Capacity management and overcommitment best practices in Red Hat OpenShift

2024年 9月 9日Gaurav Singh, Mrunal Patel, Vanessa Martini, Pau Garcia Quiles9 分钟阅读

Managing capacity and overcommitment in Red Hat OpenShift can seem complex, but understanding a few key concepts makes it simpler. Here’s a breakdown of what you need to know about pod requests, limits, and best practices for setting them, along with how each topic contributes to effective capacity management and overcommitment.

Pod request

A pod request is the amount of compute resources (such as memory or CPU) that you specify as the minimum required for your container to run. For example, if you set a memory request of 1 Gi, then the scheduler ensures that at least 1 Gi of memory is available for your pod before placing it on a node.

Capacity management benefit: Ensures that essential resources are reserved for each pod, preventing resource shortages and ensuring that all pods have the minimum resources they need to operate effectively.

Pod limit

A pod limit, on the other hand, is the maximum amount of resources that your pod can use. If you set a memory limit of 2 Gi, then the pod can use up to 2 Gi of memory, but no more. This is enforced by the kernel through cgroups, which helps prevent any single pod from consuming too many resources and affecting other pods.

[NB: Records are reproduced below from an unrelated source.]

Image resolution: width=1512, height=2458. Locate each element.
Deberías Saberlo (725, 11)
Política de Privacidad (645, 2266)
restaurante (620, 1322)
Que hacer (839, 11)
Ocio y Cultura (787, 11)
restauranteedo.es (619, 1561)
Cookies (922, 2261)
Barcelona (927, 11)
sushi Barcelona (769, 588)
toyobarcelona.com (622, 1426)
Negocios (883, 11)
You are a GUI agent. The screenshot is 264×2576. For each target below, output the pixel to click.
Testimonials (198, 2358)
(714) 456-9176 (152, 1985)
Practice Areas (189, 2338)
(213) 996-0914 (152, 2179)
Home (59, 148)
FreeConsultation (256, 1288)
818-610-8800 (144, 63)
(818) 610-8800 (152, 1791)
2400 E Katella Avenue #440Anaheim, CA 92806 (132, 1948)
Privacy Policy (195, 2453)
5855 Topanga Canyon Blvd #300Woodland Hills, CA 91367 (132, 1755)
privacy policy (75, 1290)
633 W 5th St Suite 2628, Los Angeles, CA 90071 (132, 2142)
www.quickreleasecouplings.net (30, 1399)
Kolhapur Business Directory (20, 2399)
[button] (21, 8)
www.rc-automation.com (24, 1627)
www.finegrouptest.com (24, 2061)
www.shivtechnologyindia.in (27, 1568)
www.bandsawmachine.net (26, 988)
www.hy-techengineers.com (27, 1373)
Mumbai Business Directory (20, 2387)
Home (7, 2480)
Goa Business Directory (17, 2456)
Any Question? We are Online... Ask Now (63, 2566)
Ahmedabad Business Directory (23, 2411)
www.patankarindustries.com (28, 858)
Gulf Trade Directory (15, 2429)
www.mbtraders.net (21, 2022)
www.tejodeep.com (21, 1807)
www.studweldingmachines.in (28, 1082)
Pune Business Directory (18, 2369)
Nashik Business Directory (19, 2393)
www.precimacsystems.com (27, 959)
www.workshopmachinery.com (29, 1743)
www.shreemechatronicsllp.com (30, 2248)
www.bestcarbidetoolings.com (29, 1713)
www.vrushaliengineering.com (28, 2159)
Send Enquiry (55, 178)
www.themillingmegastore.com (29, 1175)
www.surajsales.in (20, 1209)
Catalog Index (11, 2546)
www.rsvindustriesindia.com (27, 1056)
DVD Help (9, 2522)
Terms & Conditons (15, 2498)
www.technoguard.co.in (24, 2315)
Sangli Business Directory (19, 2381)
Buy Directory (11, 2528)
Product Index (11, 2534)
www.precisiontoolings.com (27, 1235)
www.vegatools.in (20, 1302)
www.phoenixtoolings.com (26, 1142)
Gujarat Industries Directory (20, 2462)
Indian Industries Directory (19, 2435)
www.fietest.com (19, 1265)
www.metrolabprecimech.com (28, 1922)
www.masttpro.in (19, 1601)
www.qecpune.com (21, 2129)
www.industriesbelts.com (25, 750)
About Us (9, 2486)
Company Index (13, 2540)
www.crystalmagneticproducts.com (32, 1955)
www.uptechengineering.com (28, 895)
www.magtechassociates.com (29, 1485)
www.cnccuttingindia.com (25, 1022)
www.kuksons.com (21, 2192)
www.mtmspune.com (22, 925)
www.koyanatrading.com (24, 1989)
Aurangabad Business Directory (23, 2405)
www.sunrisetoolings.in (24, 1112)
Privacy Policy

Capacity management benefit: Protects against resource overuse by individual pods, ensuring fair distribution of resources across all running pods.

Overcommitment

Overcommitment happens when the limit exceeds the request. For instance, if a pod has a memory request of 1 Gi and a limit of 2 Gi, it is scheduled based on the 1 Gi request but can use up to 2 Gi. This means the pod is overcommitted by 200%, as it can use twice the amount of memory it was guaranteed.

Capacity management benefit: Allows for more efficient utilization of cluster resources by enabling pods to use additional resources when available, without guaranteeing those resources

Consequences of not setting requests and limits

Requests and limits help your Red Hat OpenShift instance run efficiently and predictably. When you don't define them, there are consequences.

No guaranteed resources

If you don’t set resource requests, then the scheduler doesn't guarantee any specific amount of CPU or memory for your pods. This can lead to poor performance or even pod failure when the node is under heavy load.

No upper bound on resource usage

Without limits, a container can use as much CPU and memory as it needs. This could lead to resource starvation, where one container uses all available resources, causing other containers to fail or be evicted.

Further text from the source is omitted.